Ovvero: Pararsi un po' il cul* in questo pazzo pazzo mondo di carte filigranate, iperfinanza globalizzata e picco delle risorse

martedì 28 aprile 2015

Chi comanda negli Stati Uniti?

This is an economic fight, but this is also a political fight. The biggest financial institutions aren’t just big – they wield enormous political power.

Last December, Citibank lobbyists wrote an amendment to Dodd-Frank and persuaded their friends in Washington to attach it to a bill that had to pass or the government would have been shut down. And when there was pushback over the amendment, the CEO of JPMorgan, Jamie Dimon, personally got on the phone with Members of Congress to secure their votes.

How many individuals who are looking for a mortgage or a credit card could make that call? How many small banks could have their lobbyists write an amendment and threaten to shut down the US government if they didn’t get it? None.

Keep in mind that the big banks aren’t trying to make the market more competitive; they just want rules that create more advantages for themselves.

The system is rigged and those who rigged it want to keep it that way.
Senator Elizabeth Warren
"E' uno scontro economico ma anche uno scontro politico. Le più grosse istituzioni finanziarie non sono solamente grandi, esercitano anche un enorme potere politico.

Lo scorso dicembre i lobbisti di CityBank hanno scritto un emendamento alla Legge Dodd-Frank ed hanno persuaso i loro amici a Washington a infilare il loro testo dentro a ad una proposta di legge che doveva passare, pena la chiusura del governo (ricordate le chiusure di uffici a fine anno per mancanza di denari? Er). E quando il loro emendamento è preso a fare avanti e indietro fra Camera e Senato, il CEO della JPMorgan Bank, Jamie Dimon, ha personalmente telefonato ad alcuni membri del Congresso (House + Senate, Er) per assicurarsi che votassero come voleva lui.

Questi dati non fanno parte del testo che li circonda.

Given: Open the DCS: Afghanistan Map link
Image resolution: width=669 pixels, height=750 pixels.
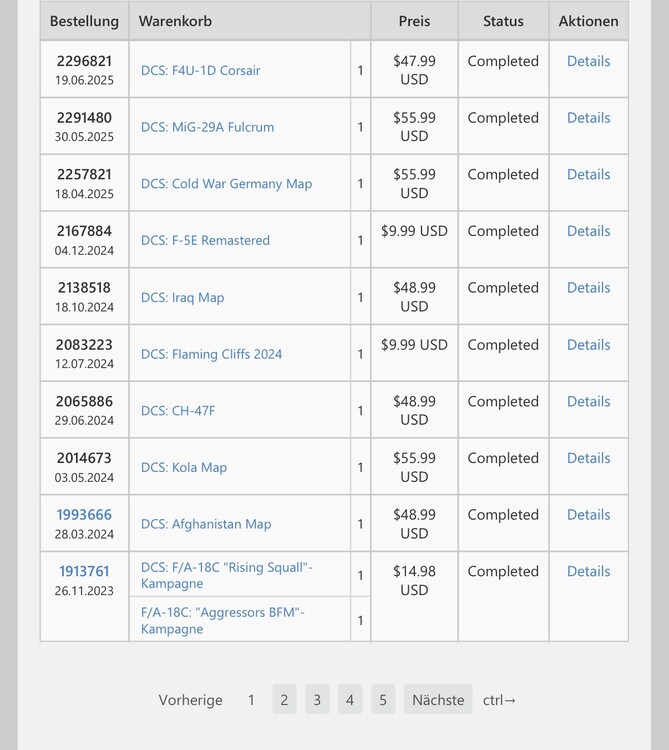Looking at the screenshot, I should (x=206, y=524).
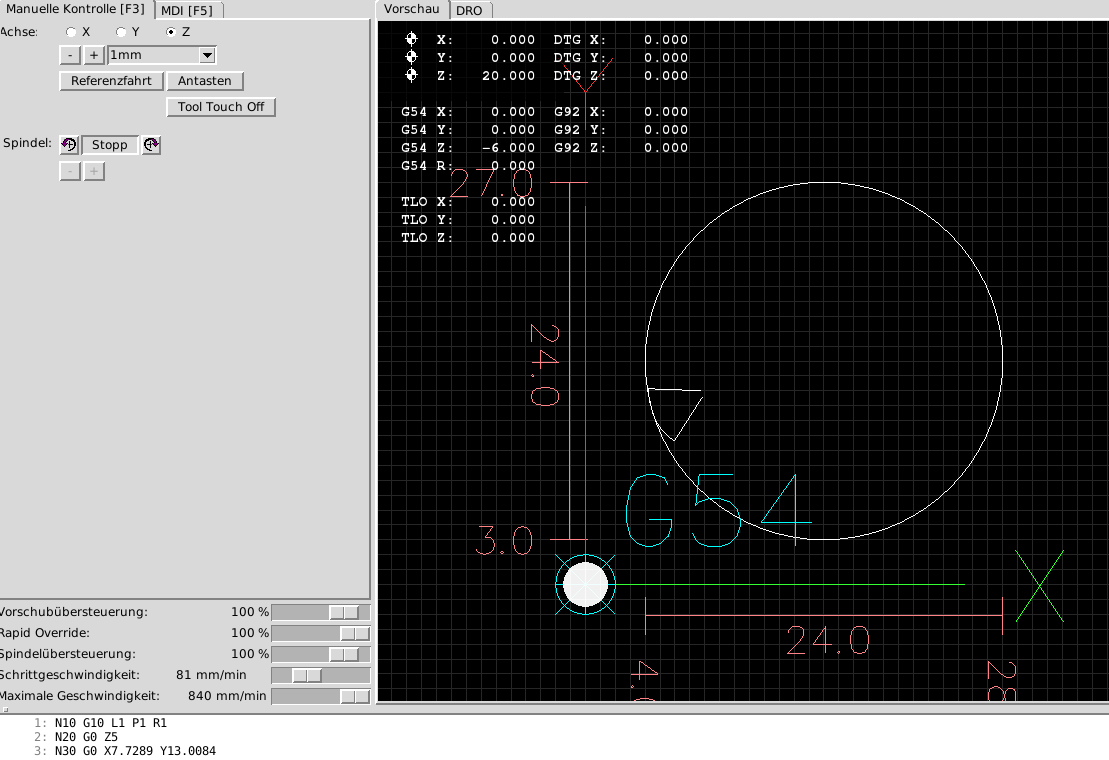The image size is (1109, 760).
Task: Switch to the MDI [F5] tab
Action: pyautogui.click(x=189, y=10)
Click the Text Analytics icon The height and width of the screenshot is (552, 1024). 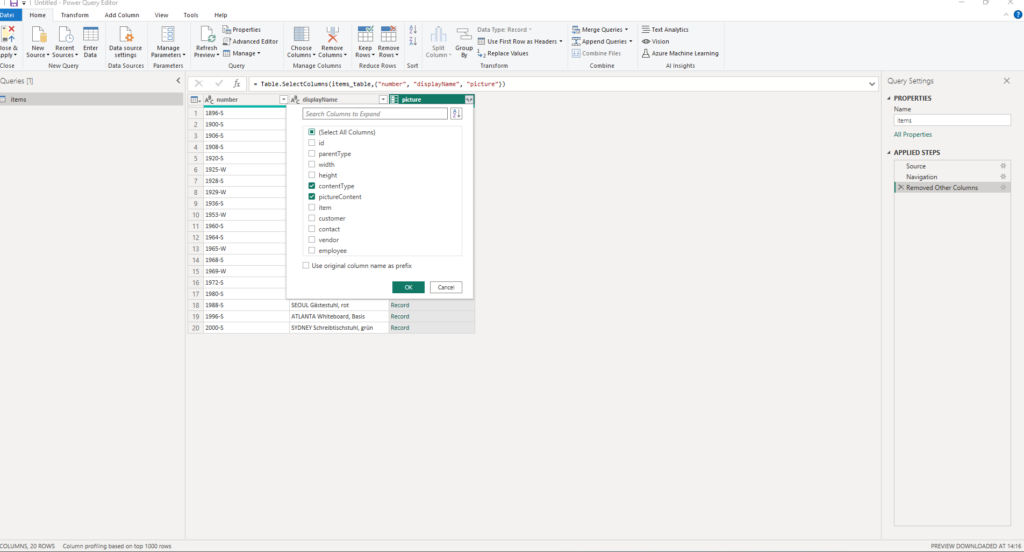click(665, 30)
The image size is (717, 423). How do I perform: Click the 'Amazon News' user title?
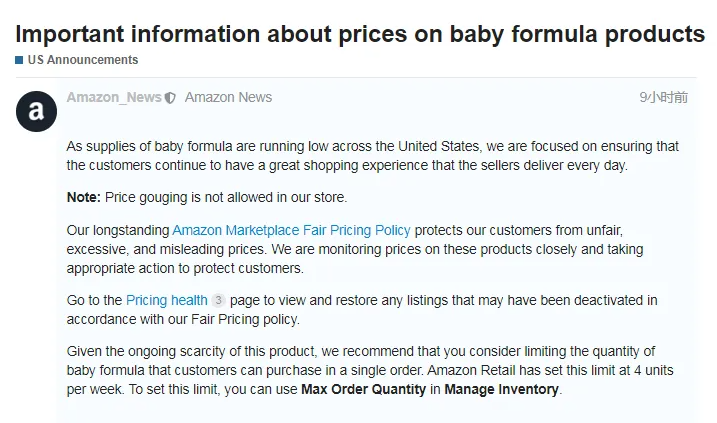click(x=228, y=97)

Quanti cittadini che sono in cerca di un mutuo o di una carta di credito avrebbero potuto fare una cosa del genere? Quante piccole banche avrebbero potuto avere dei loro lobbisti a scrivere emendamenti e minacciare di far cadere il governo se questo non li approvava? Nessuna.

Ricordate che le Grosse Banche non vogliono rendere il mercato più competitivo, vogliono solo creare delle regole che vadano a loro vantaggio. Il sistema è truccato e quelli che lo truccano vogliono che resti truccato. "
Elisabeth Warren, Senatrice


Questo è un pezzettino di questo post dei Tylers (che riprendono Michael Krieger), intitolato, guarda un po', come lo 0,01% degli ultraricchi (quelli che portano a casa ogni anno mediamente fra i 20 e 40 milioni di dollari, vedi chart sotto, asse verticale) finanzia da solo ben il 42% dei costi delle campagne elettorali americane:
Zero Hedge - Charting American Oligarchy: How The 0.01% Contributes 42% Of All Campaign Cash
Submitted by Tyler Durden on 04/27/2015
che evidenzia come stia aumentando (persino di più) il potere dei "donatori" ultraricchi fra i finanziatori di questo o quel politico. A chi obbedirà poi il politico eletto?

Intanto i ricchi diventano sempre più ricchi e gli ultraricchi diventano sempre schifosamente e pericolosamente potenti:


PS: bella questa immagine ..


... peccato che ritrae solo i servi politici e non i veri e propri oligarchi che stanno a tirare i fili da dietro il palcoscenico politico.